WRITTEN REQUEST: Copy the entries word for word, beginning with the line that contains "1512x792 pixels. At" and ending with the line that contains "click(x=418, y=407)", including both of those lines.

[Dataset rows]
━━━━
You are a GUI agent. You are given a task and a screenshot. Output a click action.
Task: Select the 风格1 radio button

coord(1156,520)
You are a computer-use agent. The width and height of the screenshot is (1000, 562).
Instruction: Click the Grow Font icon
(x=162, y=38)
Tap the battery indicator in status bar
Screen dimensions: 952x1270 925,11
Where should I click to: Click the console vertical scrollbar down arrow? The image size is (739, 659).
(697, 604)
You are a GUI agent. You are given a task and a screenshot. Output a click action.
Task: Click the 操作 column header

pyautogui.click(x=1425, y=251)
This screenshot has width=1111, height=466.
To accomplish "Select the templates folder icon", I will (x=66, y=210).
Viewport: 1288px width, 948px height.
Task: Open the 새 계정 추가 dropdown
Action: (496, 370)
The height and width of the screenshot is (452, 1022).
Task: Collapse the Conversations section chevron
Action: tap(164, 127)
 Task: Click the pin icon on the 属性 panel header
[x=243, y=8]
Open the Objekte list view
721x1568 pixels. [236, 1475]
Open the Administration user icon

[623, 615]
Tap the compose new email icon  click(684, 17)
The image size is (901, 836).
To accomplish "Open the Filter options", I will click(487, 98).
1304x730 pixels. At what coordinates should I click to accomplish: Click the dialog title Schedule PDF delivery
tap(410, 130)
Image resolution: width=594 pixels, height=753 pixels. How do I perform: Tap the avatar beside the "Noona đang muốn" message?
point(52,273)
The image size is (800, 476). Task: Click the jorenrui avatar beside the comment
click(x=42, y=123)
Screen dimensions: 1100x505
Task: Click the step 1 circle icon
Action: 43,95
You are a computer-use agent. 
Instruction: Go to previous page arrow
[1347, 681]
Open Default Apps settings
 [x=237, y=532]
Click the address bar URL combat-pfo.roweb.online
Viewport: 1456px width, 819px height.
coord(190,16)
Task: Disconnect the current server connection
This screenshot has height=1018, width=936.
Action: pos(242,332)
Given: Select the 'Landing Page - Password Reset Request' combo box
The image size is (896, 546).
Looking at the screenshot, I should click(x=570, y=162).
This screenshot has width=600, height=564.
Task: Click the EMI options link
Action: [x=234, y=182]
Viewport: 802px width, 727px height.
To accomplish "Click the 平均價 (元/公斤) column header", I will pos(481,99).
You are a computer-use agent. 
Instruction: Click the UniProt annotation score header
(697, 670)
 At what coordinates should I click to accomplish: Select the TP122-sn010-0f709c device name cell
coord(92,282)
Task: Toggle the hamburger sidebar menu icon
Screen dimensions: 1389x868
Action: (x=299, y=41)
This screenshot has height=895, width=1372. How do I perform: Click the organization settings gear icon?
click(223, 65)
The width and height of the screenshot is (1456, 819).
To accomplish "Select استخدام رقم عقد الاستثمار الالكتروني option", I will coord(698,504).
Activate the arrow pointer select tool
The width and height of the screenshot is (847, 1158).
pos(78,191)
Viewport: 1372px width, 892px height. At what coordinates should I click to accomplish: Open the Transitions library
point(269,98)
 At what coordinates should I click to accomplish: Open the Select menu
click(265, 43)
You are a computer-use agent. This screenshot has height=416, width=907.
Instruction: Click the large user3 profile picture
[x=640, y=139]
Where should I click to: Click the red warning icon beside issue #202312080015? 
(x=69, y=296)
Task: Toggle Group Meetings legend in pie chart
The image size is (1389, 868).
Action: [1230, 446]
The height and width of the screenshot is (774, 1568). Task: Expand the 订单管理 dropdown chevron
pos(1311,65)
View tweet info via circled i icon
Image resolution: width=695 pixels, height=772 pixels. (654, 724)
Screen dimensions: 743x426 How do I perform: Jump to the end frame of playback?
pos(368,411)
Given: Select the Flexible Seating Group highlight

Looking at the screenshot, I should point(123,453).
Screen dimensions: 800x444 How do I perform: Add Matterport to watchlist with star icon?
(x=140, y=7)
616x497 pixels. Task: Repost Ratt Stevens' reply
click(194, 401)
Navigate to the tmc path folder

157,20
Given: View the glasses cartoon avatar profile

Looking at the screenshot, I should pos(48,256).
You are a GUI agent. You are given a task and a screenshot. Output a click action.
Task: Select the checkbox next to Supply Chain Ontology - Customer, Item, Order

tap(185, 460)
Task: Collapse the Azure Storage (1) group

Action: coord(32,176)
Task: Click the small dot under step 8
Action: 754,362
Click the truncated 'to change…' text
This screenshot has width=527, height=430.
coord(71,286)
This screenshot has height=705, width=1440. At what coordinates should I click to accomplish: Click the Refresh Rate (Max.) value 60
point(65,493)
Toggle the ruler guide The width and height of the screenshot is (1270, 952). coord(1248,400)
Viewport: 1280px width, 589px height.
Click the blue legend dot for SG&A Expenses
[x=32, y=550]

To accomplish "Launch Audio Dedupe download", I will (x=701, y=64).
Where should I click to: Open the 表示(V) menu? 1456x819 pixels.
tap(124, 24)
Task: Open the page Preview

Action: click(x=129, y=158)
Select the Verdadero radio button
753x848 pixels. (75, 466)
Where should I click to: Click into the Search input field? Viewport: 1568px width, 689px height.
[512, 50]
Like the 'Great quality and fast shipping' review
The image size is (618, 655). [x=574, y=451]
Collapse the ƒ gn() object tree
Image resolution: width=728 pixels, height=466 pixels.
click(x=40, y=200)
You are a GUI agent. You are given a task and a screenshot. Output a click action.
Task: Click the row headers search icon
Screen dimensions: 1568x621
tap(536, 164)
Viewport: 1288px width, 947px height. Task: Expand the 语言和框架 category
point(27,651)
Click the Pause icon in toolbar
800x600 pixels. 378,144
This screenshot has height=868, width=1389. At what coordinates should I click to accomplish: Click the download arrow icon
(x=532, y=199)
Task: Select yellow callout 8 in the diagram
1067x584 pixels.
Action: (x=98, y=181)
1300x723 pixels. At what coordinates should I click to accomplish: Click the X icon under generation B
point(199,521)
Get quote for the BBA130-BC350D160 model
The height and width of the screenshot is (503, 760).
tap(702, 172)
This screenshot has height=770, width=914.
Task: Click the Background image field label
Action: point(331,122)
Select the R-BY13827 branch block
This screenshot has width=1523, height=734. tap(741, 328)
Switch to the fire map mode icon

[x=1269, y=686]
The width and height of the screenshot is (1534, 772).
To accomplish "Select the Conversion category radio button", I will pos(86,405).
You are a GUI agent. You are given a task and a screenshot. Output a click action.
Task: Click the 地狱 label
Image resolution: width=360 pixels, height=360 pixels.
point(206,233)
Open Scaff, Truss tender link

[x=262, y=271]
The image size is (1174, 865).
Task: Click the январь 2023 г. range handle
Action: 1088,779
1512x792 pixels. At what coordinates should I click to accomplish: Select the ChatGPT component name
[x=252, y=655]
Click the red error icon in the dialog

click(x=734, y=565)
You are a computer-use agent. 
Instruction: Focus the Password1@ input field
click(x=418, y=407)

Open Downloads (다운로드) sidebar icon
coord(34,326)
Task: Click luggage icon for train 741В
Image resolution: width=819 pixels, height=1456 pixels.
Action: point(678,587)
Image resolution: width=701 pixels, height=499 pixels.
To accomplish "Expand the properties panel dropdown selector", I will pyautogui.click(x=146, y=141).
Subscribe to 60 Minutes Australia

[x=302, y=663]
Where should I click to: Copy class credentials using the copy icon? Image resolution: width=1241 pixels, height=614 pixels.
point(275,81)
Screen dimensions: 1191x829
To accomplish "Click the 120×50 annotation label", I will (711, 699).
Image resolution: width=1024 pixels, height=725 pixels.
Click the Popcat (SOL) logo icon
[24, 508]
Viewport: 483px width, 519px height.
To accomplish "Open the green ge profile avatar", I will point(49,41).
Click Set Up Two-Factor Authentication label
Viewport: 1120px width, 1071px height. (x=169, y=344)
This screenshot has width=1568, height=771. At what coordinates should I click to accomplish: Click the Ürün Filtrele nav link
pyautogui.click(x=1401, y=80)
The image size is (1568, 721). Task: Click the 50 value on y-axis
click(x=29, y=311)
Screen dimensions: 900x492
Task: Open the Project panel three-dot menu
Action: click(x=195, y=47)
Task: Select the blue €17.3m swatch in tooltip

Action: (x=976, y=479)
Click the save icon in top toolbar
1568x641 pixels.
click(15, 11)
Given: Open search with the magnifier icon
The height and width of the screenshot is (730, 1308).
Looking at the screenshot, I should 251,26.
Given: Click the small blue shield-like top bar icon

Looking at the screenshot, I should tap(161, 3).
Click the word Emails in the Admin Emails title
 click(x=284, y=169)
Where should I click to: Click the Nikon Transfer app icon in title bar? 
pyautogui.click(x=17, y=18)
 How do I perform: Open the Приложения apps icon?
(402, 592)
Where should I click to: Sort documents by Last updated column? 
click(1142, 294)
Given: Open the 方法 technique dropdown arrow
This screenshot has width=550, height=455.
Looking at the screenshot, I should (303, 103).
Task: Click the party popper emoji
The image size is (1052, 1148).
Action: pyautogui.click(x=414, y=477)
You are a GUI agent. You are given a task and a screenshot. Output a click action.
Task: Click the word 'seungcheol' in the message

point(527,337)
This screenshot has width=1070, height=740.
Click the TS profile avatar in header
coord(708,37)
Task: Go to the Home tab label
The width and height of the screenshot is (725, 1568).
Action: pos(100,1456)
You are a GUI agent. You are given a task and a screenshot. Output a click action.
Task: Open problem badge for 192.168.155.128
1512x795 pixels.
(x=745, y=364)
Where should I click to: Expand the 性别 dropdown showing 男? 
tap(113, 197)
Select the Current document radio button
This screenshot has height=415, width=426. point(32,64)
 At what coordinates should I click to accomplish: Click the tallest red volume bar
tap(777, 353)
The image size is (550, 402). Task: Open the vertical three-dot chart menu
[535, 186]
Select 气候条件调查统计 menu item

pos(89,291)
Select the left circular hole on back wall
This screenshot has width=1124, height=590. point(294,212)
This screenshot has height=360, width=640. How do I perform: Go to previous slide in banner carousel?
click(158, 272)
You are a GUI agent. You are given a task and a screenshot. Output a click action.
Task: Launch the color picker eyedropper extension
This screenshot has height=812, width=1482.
━━━━
FULL RESPONSE:
1512x792 pixels. At what coordinates should I click to accomplish: Select the ChatGPT component name
[x=252, y=655]
Click the red error icon in the dialog

click(x=734, y=565)
You are a computer-use agent. 
Instruction: Focus the Password1@ input field
click(x=418, y=407)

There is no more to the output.